Shai (He/They): There is one queer elder I will always look upon to, and they are Vqueeram Aditya Sahay. Like them, there are many queer elders in queer history, but it was made sure to wipe out their existence and not allow any life experiences of queer individuals to be presented as examples! As they have said in their movie, ‘for queers to take pictures at places and mark the existence, that they were there at some point of time, is wiped out from the face of the earth, it is becoming difficult to keep the reality of queer individuals intact!
Srishti Berry (She/Her): I believe that it is of utmost importance that young queer kids have hopes for their future, that they too can survive in a world of extremities and thrive in the love and acceptance that they deserve. Seeing older queer people who survived worse times, still going strong, fills my heart with joy and hope that maybe one day even I’ll get to be that person who feels safe in the company of those like me, unchanged and yet transformed.
Ritushree Panigrahi (She/Her): It means a lot someone who can guide you who can answer your unanswered questions who can help you and give you the confidence that in the middle of lots and lots of bad people there are good souls.
Q. What are the ways in which queer persons and communities can bring about the change they wish to see in a country that is inclusive and affirmative of them?
Ankita (She/They): I think advocating for the community is one way to bring about change. Facing societal stigma can feel more debilitating at times even though the law may support the community. Countering that stigma can bring about various systemic changes. Learning to be open-minded is also important. Even if people don’t accept the community, there’s no reason they should show violence towards it either. Education is also very important for this process. Being empathetic too.

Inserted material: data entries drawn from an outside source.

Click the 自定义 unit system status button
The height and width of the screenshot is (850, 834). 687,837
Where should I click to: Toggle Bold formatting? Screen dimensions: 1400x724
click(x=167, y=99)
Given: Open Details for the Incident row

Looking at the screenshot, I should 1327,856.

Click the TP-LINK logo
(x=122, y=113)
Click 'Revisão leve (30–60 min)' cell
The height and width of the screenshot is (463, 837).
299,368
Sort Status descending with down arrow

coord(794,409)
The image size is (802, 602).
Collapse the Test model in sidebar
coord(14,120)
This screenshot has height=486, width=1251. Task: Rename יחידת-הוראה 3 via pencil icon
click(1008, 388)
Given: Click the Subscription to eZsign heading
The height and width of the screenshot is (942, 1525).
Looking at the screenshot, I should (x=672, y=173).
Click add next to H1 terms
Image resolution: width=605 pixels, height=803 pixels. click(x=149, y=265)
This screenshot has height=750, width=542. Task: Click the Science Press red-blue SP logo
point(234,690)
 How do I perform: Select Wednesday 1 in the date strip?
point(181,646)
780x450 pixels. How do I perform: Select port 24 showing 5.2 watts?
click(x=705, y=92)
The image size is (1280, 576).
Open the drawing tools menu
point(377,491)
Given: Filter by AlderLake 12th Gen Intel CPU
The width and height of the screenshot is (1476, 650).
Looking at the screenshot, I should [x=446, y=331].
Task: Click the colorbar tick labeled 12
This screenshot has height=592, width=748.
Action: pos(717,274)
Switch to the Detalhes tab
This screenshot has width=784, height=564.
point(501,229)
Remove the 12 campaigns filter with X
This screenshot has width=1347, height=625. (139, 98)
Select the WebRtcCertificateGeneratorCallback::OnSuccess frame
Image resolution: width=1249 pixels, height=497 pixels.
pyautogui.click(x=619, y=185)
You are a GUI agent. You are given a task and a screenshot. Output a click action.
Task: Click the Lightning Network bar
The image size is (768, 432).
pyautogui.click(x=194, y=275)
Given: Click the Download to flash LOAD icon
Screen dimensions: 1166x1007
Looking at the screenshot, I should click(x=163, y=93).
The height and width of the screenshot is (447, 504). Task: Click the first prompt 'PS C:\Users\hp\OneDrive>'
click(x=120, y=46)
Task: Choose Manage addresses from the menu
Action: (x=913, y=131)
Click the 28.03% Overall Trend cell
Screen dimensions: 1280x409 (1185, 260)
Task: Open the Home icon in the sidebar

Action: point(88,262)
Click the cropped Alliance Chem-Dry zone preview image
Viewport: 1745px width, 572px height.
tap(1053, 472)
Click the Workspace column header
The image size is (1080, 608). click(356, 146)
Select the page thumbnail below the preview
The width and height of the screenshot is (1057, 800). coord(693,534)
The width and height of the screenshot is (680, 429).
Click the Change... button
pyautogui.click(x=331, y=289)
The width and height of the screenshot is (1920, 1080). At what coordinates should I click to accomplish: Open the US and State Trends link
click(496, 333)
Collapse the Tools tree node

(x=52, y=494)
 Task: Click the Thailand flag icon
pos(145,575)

Praful Baweja (He/Him): Each conversation is an opportunity for affirmative change. Each conversation can include more people. Walking the talk is a bonus. So I encourage all of us to be mindful and push boundaries of conversations and follow up actions no matter where we are. Classrooms, Bedrooms or Boardrooms can all be more inclusive and affirmative if we do it with the equal love that we queer folx stand for. Be You. Be the best version of you in thoughts, words and actions for the world to change its ways.
Shai (He/They): For me, becoming more inclusive towards the alternative genders and pronouns will be the best start. There is some hate involved towards the trans and nonbinary community within the community, and I wish if we start bringing, making a change there, we can become a more openly accepting community.
Srishti Berry (She/Her): In my opinion, queer people are already undertaking a lot of burdens like educating cis-het people about their privilege, starting discussions on uncomfortable topics, challenging the norms of masculinity and femininity etc. They are already stretching themselves thin to cover and talk about as many things about the queer experience as they can, what they need truly is support from “allies”, people who are willing to listen and reform, fight alongside the community in asking for better and just laws. Electing queer, trans and non-binary officials for governmental positions would ensure a much more nuanced vision of the kind of laws and reforms required to safeguard the interests of the queer community at large, with its vast intersections. So, the only thing they can do is keep going and continue the fight our queer elders started for us.
Ritushree Panigrahi (She/Her): Rise, Agitate and Shine. The community needs to come together and stand for each other. It is not a South Bombay Club. It’s about lives of millions of Queer people. So we need to understand together we stand divided we fall. And more importantly we need to understand the importance of intersectionality and start talking about it. without addressing it we cannot move forward. We need a movement for our rights, a united voice loud enough to shattered the glass ceilings of power corridors.